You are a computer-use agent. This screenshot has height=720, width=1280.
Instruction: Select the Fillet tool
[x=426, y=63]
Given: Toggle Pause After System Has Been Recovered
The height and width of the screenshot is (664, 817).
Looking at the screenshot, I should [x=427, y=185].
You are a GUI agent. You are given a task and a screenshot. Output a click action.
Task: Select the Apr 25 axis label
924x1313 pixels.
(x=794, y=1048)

══════════

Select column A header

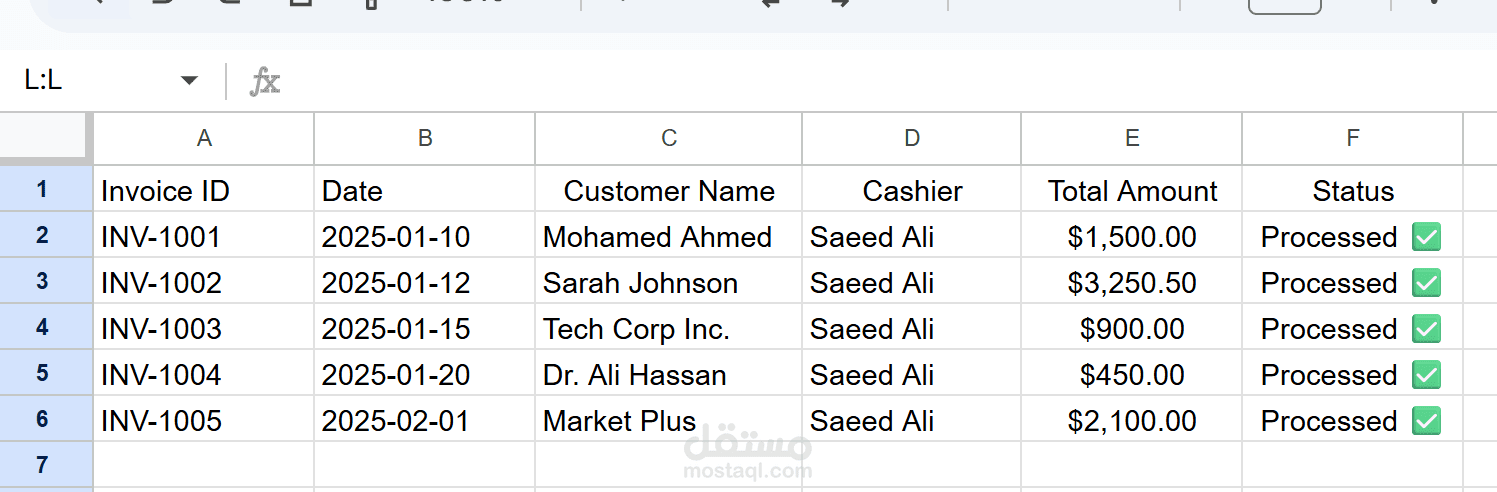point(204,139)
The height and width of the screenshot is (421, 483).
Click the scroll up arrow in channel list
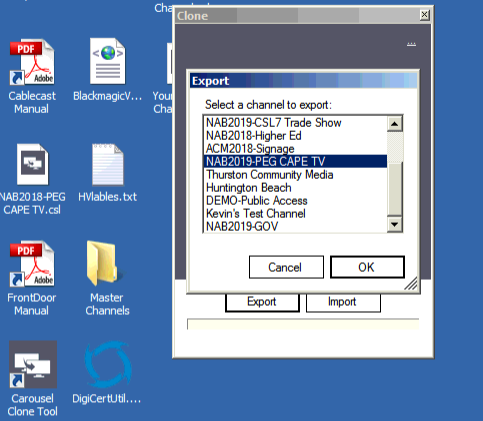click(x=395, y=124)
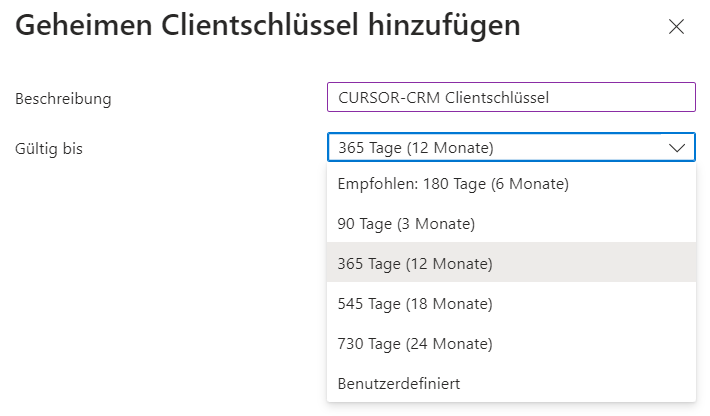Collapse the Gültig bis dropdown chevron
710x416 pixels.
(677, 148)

══════════

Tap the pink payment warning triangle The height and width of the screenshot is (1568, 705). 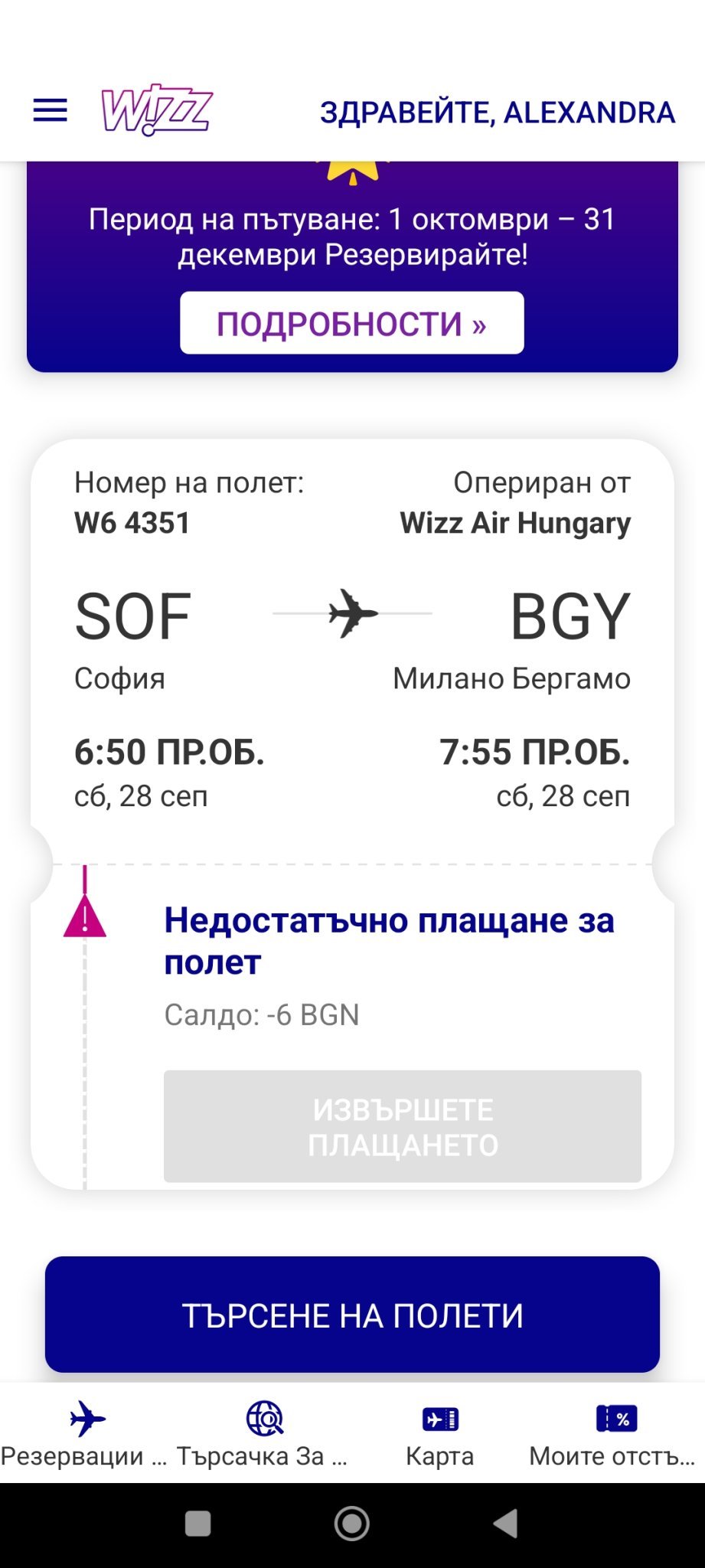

══════════

ASSIGNMENT:
Every line in the listing that holds the string "agent" should be copied out.

TASK OUTPUT:
You are a computer-use agent. This screenshot has height=720, width=1280.
You are a GUI agent. You are given a task and a screenshot. Output a click action.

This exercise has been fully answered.